A person is guilty of reckless driving who fails to stop, when approaching from any direction, any school bus which is stopped on any highway, private road or school driveway for the purpose of taking on or discharging children.Spot the problem? On it's face, it says a driver must stop a stopped school bus. It's missing an at; probably between "direction," and "any".
There once was an "at", but it was accidentally removed by an amendment. And that two-letter missing word was enough for one very lucky driver to have a reckless driving conviction overturned. The appeal judge, whilst wondering "if there's some latitude" in reading the law, ultimately held that "There probably isn't, because it's a criminal statute." As such, he quashed the conviction.
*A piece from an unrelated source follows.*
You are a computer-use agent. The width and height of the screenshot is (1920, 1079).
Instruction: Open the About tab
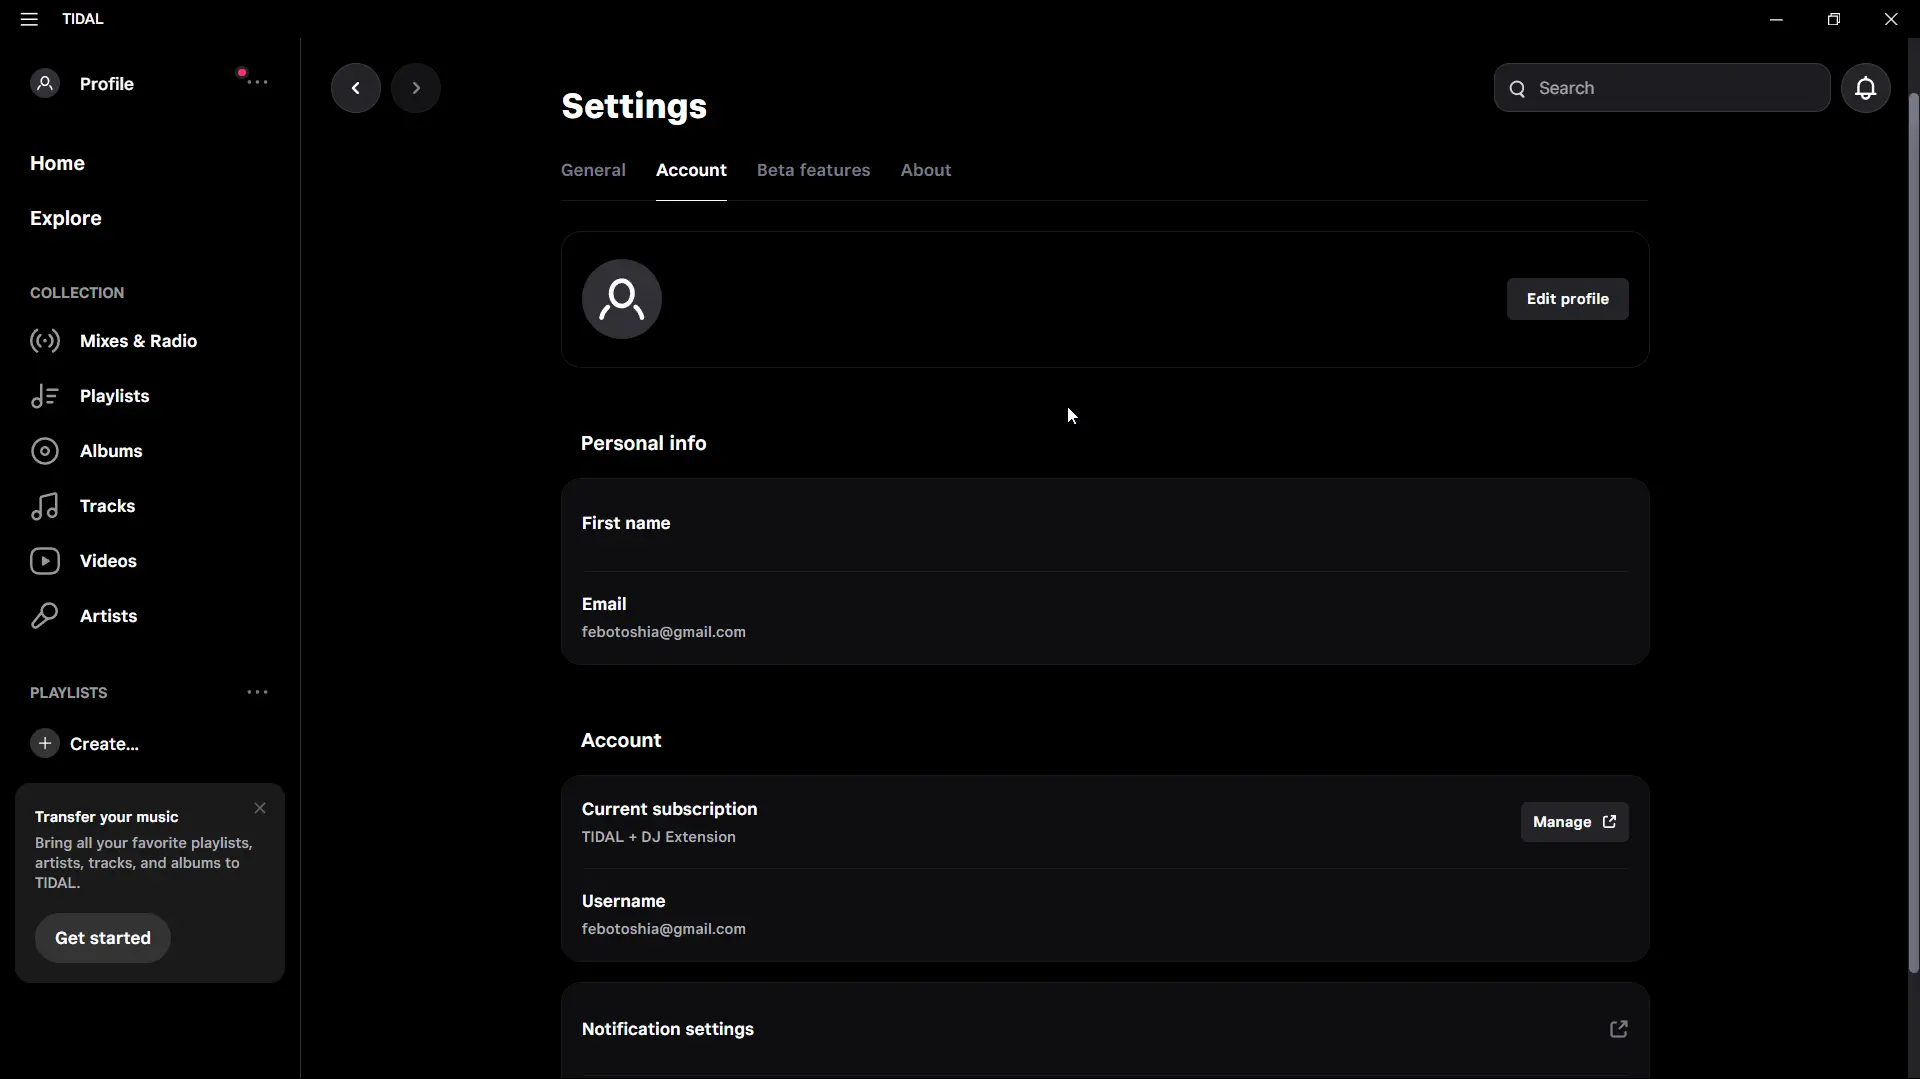tap(925, 170)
Now, there's some debate over whether that was the correct decision under US law. But here's why the question would never have come up in WA. The Interpretation Act 1894 (WA) provides the courts with very clear rules about how they are to interpret statutes. Section 18 provides:
In the interpretation of a provision of a written law, a construction that would promote the purpose or object underlying the written law (whether that purpose or object is expressly stated in the written law or not) shall be preferred to a construction that would not promote that purpose or object.There is no distinction here between criminal law or civil law --- it applies to all written law. Clearly the construction preferred by the court does not promote the object of road traffic legislation.
Additionally, a court may also refer to extrinsic material in some circumstances. Extrinsic material is material not part of the Act the court is trying to interpret, such as parliamentary debate, or explanatory memorandum. Extrinsic material may be used either to confirm the ordinary meaning of a provision, or to determine the meaning of a provision when ---
s 19(1)(b) ...
(i) the provision is ambiguous or obscure; or
(ii) the ordinary meaning conveyed by the text of the provision taking into account its context in the written law and the purpose or object underlying the written law leads to a result that is manifestly absurd or is unreasonable.The construction preferred by the US court would easily be described as unreasonable. So an Australian court would have no problem finding some material explaining what the fateful amendment was supposed to do, and doing that.
So, if you find a missing preposition in an Australian law, don't bet on being able to rely on the strict, literal interpretation of the law.